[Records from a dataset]
☆ ☆ ☆

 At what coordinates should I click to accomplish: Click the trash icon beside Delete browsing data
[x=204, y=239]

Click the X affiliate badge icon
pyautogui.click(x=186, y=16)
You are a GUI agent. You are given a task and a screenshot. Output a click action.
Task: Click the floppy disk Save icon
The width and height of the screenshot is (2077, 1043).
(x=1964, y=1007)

☆ ☆ ☆

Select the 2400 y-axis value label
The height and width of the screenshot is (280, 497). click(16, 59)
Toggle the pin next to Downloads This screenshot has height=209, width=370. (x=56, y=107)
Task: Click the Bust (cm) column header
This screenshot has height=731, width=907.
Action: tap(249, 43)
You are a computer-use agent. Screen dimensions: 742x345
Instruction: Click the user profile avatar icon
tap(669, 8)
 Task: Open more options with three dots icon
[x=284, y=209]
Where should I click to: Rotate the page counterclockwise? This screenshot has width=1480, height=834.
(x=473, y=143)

☆ ☆ ☆

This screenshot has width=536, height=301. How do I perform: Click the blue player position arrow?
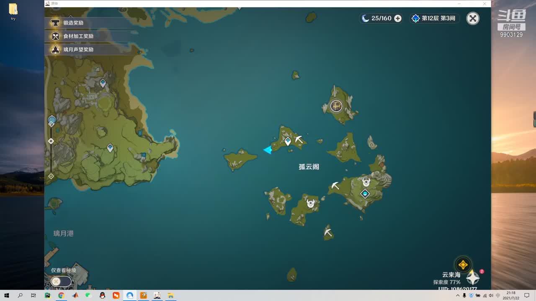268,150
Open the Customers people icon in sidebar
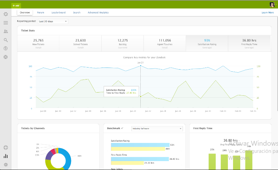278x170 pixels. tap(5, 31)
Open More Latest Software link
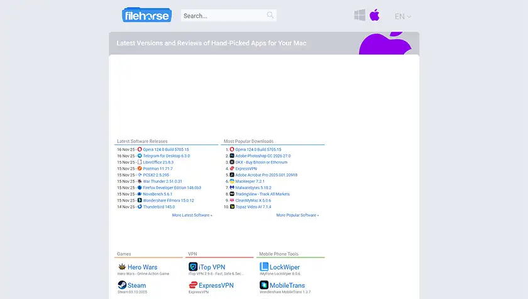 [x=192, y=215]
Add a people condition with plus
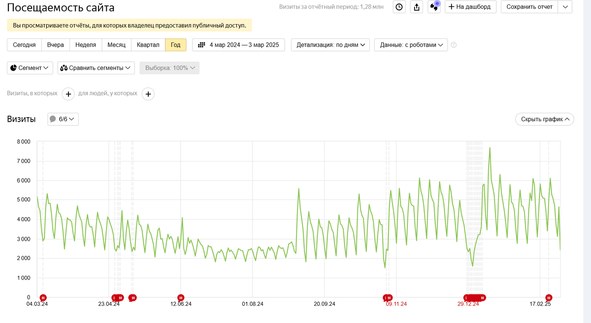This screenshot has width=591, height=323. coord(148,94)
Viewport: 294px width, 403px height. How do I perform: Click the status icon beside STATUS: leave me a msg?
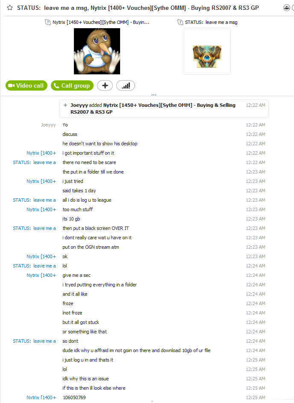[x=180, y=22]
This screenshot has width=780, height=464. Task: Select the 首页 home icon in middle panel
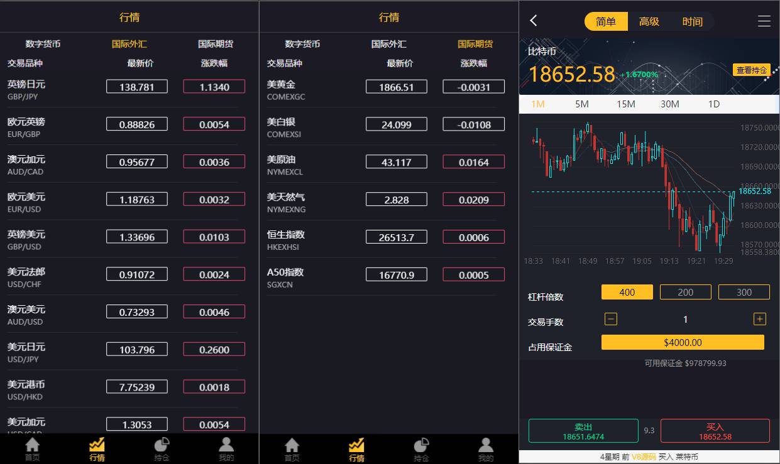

☆ ☆ ☆

» About this exercise
Read the lines above. Gather those in which the string "agent" is found.

» Task output
You are a GUI agent. You are given a task and a screenshot. Output a click action.
You are a computer-use agent. Screen dimensions: 742x345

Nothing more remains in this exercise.